Позвольте малость не согласиться. Вино было даром Божьим Ною, даже Иисус не чурался превращать воду в вино. Пить Библия не запрещает, а вот напиваться, это уже другой вопрос.


----------



## dzu

помните ..?
- Религия опиум народа -
.. и по большому счету : так и есть.


----------



## shestale

Phoenix написал(а):


> Бог Един !


А религии разные.


dzu написал(а):


> помните ..?


Коммунисты придумали)
Кто то верит в бога, кто то в черта, а кто то ни во что не верит и в этом как раз и есть его вера, вера в отрицание и бога и черта, так что все это философия...без веры ни куда.


----------



## dzu

shestale написал(а):


> Коммунисты придумали)



только лишь - взято на "вооружение".


----------



## shestale

Возможно, а кто тогда источник?


----------



## dzu

Саша , ..ну явно - не коммунисты .
сходи\глянь https://ru.wikipedia.org/wiki/Опиум_народа


----------



## Sfera

Phoenix написал(а):


> У нас молятся стоя и только дома на коленях


ну и к чему вся эта хрень показушная? кто как молится...
У меня Бог в душе, хотя в церковь я хожу весьма редко. Но веры во мне от этого не меньше. Хотя в рай, наверняка, не попаду  Ибо не почитаю служителей церкви. 
Не понимаю я, почему матушки ездят на авто последних моделей, стоимостью с квартиру. Служки в церкви отбивают у приходящего все желание придти туда снова. Вырывают свечки из рук, тушат, не успей я их зажечь. Оговорят, что пришла не в той одежде и не так крещусь, не так кланяюсь.
Короче, походу дела, я туда не к Богу иду, а к бабкам этим домой пришла)).
Когда крестили дочь, меня наш батюшка местный заставлял полы у его ног облизывать и лоб расшибать о плитку. Наших крестных родителей назвал невежественными и греховными. Дело его, мне все равно. Я его видела в первый и в последний раз. Я свою детку Богу показала, а к этому священнику ее точно больше не приведу-он злой. На шейку ей крестик повесила, как велела моя бабушка. Моя душа теперь спокойна. 
Своего духовника пока не встретила, ищу глаза добрые, но не нахожу.
Я не сравниваю религии, я даже видео не смотрела ТС в первом посту, меня тронул пост Саши Шестале про толерантность и ислам.. Я рада, что Вы изучаете все религии подряд. Мое мышление более избирательно, к другому вероисповеданию я отношусь ровно.


----------



## Phoenix

shestale написал(а):


> А религии разные.





Sfera написал(а):


> ну и к чему вся эта хрень показушная? кто как молится...
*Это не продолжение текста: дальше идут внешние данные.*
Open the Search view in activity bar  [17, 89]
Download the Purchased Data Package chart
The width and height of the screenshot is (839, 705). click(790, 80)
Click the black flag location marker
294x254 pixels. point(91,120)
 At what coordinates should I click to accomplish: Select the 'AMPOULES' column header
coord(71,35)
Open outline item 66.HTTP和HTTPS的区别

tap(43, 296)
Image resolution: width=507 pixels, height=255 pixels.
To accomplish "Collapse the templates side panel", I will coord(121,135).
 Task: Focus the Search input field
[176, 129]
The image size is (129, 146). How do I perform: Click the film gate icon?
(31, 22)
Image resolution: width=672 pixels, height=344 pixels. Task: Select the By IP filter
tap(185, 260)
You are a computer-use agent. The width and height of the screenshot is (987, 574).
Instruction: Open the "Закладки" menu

Вот я и говорю - скидка на менталитет. Для кого то совсем пить нельзя, для другого в меру. Итог один - не упиваться


Sfera написал(а):


> Я рада, что Вы изучаете все религии подряд.
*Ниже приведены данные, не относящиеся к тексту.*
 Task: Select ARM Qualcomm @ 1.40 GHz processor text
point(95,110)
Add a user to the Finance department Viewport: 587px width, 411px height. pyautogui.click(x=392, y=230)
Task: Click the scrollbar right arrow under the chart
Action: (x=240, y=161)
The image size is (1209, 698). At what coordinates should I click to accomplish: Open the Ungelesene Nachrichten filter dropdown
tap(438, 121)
Не все подряд. Не так давно начал знакомиться с Исламом, Кораном. И для того что бы не было, как с американским пастором, который сжёг Коран и даже не читал его. (не читал, но осудил).
Часто уж очень террористы выдают себя за исламистов. Вот и захотелось разобраться. Согласитесь что то напоминает в современном мире этот отрывок из Корана -
"Когда им говорят: «Не распространяйте нечестия на земле!» – они отвечают: «Только мы и устанавливаем порядок». Воистину, именно они распространяют нечестие, но они не осознают этого."


dzu написал(а):


> - Религия опиум народа -


Опиум полезная вещь в зависимости от дозы. Может обезболить и дать успокоение. Но если зло-употреблять, превращается в пагубную зависимость.
Молоток это полезный инструмент, однако он является оружием (кто служил в МВД подтвердит).
Так что неча на зеркало пенять..


Спойлер: КАЦИН


----------



## shestale

Phoenix, мультфильм - жесть, но по сути верно


----------



## fseto

Phoenix, Спасибо за мульт)), откуда про него узнали?(тоже в дискуссиях приводился)


----------



## machito

Ребят, почитал ваши коменты, ну вот честное слово смешно, не зря говорят, сколько людей столько и мнений 


fseto написал(а):


> Phoenix


библия для рассистов ))


> Не берите жен с черной кожею,
> ибо оскверните дом и свой Род загубите,
> а берите жен с кожей белою,
> вы свой дом прославите. . .
> и свой Род продолжите. . .


----------



## Phoenix

machito написал(а):


> библия для рассистов ))


Это не из Библии.
Это *Саньтии Веды Перуна*. Очень древние писания.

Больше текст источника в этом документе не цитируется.